Towards The Revival Of Stone Craftsmanship In Egypt: A Rediscovery Of Forgotten Literature
Price
Free (open access)
Transaction
Volume
153
Pages
13
Page Range
299 - 311
Published
2015
Size
1,923 kb
Paper DOI
10.2495/STR150251
Copyright
WIT Press
Author(s)
A. El-Habashi, S. Gaafar
Abstract
Recent practices in the fields of architecture and cultural heritage have proved that stone craftsmanship in Egypt, among many other local crafts, is about to vanish. This paper introduces the magnitude of such deficiency, and highlights the fact that Egyptian natural stones, some of the best available, have shaped distinguishable architectural heritage and identity. The paper revisits various literature that appeared at the turn of the twentieth century where prominent European engineers published studies on the properties and structural performances of Egyptian stones. The then the local government undertook the large-scale construction of barrages, dams and bridges to regulate the floods of the Nile River using local stones. It hired foreign engineers to study the suitability of local materials for such modern structures. The published studies were the bases of designing many of such structures, as well as core references for graduate education in the field of engineering. This paper introduces these studies, which were forgotten once the local manufacturing of steel and cement locally prevailed.

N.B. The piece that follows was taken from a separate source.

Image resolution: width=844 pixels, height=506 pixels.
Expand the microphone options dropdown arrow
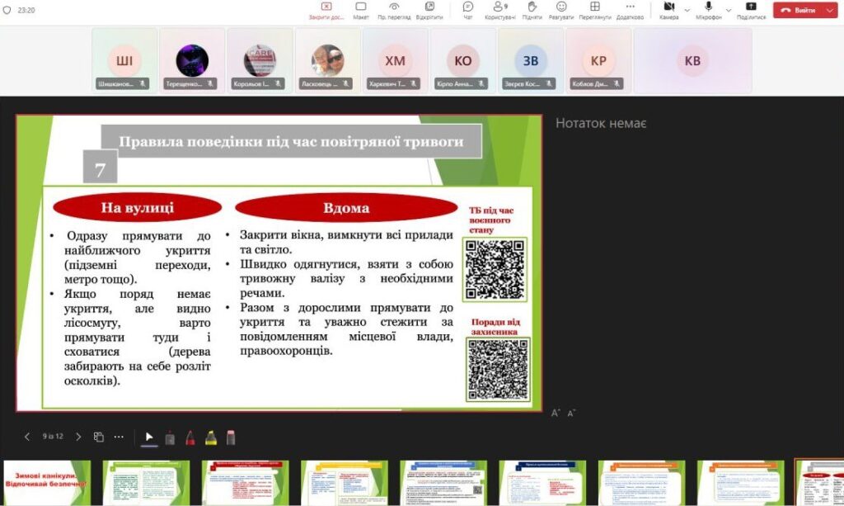pyautogui.click(x=728, y=11)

Through selected cases derived from such literature, the research demonstrates that those publications can be a catalyst to resume stone craftsmanship on the basis of not only accumulative experiences that started from late antiquities but also on scientific understanding of material properties and building systems. Determining the shapes and the dimensions of various architectural elements, such as stone corbels as one example, would no longer be purely an aesthetic matter, but follows accurate calculations. Consequently the hoped revival would be based on new scientific bases that would give the professionals and craftsmen involved the means to develop the craft from one hand, and to save unnecessary use of materials from the other.